片頭痛と上手につきあう方法
片頭痛との付き合いはかれこれ20年以上あります。
ズキズキと片側が脈打つような片頭痛もあれば、船酔いに襲われて平衡感覚がなくなる嘔気症状の時もあり、一年を通して「頭が痛くない」日はないほど、頭痛のある生活がデフォルトになっていました。
頭が重かったり、痛みがあるときは何をしても愉しめないので、10代後半から20代の時はとにかく毎日痛み止めを内服していました。
けれどもそれはただの気休めにしかならず、「飲んだから安心」と言う、いわば自己暗示のような内服の仕方だったのかもしれません。
毎日の内服と常に頭が靄がかった症状に仕事を始めて支障をきたし始めたため、30代になって初めて頭痛外来に行く決心をしました。
そこで言われたことが、「薬物性頭痛」の診断でした。
市販薬を毎日内服していることで、それが原因で頭痛を誘発すると言うのです。
病院で処方された薬を3カ月内服をしていました。
しかし、頭痛外来に月1回仕事が休みの土曜日に半日かけていく事が次第にストレスになり始め、当時の私は自己中断してしまいました。
薬物性頭痛の存在を知ってから、出来るだけ市販薬に頼らない生活を見直すようにしました。
まず取り入れたものは、自律神経を乱さないこと。
これは簡単なようでいて、毎日継続することは非常に難しい問題でした。
だから自分にストレスにならない程度に、簡単なところから取り入れるようにしていったのです。
全身の緊張を緩めるためにヨガを始め、呼吸法を知りリラックスすることやマインドフルネス瞑想に出会いました。
そして生活の中に上手にアロマを取り入れる事。
自分が心地よくなれる暮らしを追求していったのです。
けれども、それはあくまで対処法でしかならず、根本的なところは改善まではいかなかったのが正直な話です。
特に気圧の変動に敏感になり、気圧が下がり始めてくると、頭が締め付けられるような鈍痛と船酔いが始まります。
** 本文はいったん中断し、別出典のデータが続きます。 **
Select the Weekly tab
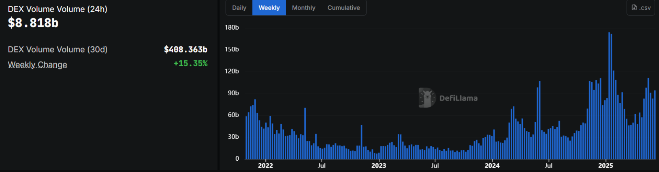Image resolution: width=659 pixels, height=172 pixels. click(x=269, y=8)

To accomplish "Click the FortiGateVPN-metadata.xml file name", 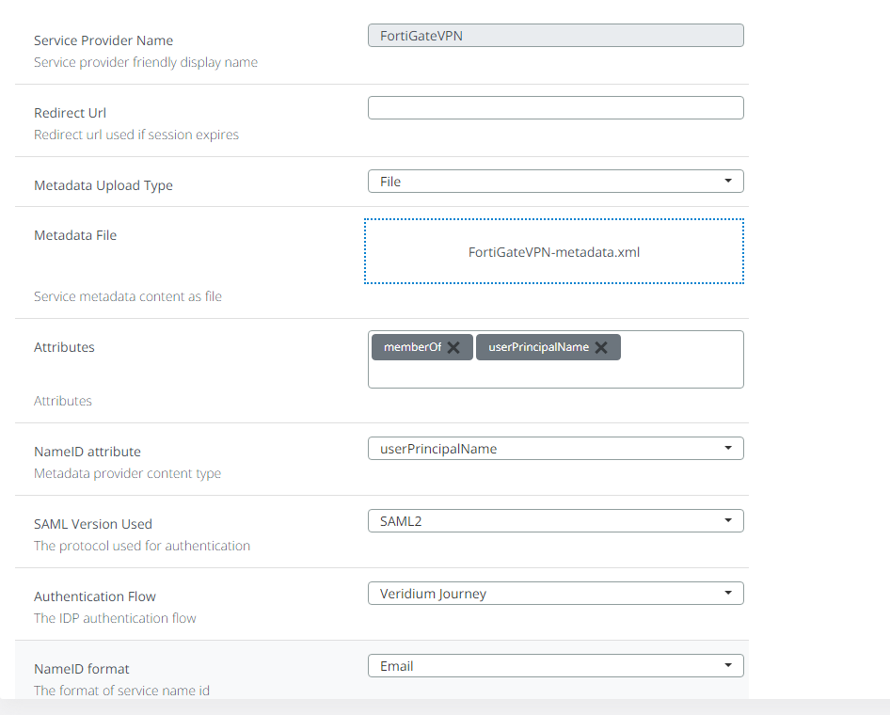I will tap(554, 252).
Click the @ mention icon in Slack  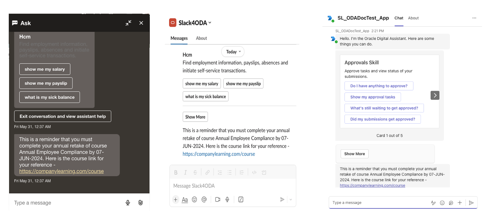204,199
仕事を一日こなして夕方になってくると、まっすぐ歩いているつもりでも、ふわふわと安定しない浮遊感に襲われることもありました。
仕事柄、書類を毎日のように作成しているため、頭を回転させようにも、うまく起動しない日々が続きました。
ハーブティーが良いと言われ、ミントティーやカモミールティーを休憩時間に飲んで落ち着くようにしたり、アロマスプレーを振りかけてリラックスしてみたり、あの手この手で気分を変える工夫もしてみました。
浮遊感のある眩暈症状があった時は「酔い止め薬」が良いと聞いて、常時お守りのように酔い止め薬を持ち歩き、「きそうだな…」と思う少し前に内服する生活をずいぶんと続けていたように思います。
その時、ふと一時期の痛み止め内服を毎日繰り返していた生活に逆戻りしてしまったような感じがして、ハッとしました。
自己中断した頭痛外来を再開しようか悩みました。
もっと近所に通院が続けられそうな場所はないか片っ端から検索しました。
幸い、それほど遠くない場所に脳神経内科で頭痛外来をやっている場所を見つけたので、恐る恐る通ってみることにしました。
診察の時、これまでの頭痛との付き合いを全てはなし、過去に頭痛外来に通っていたことも自己中断してしまったこともお話しました。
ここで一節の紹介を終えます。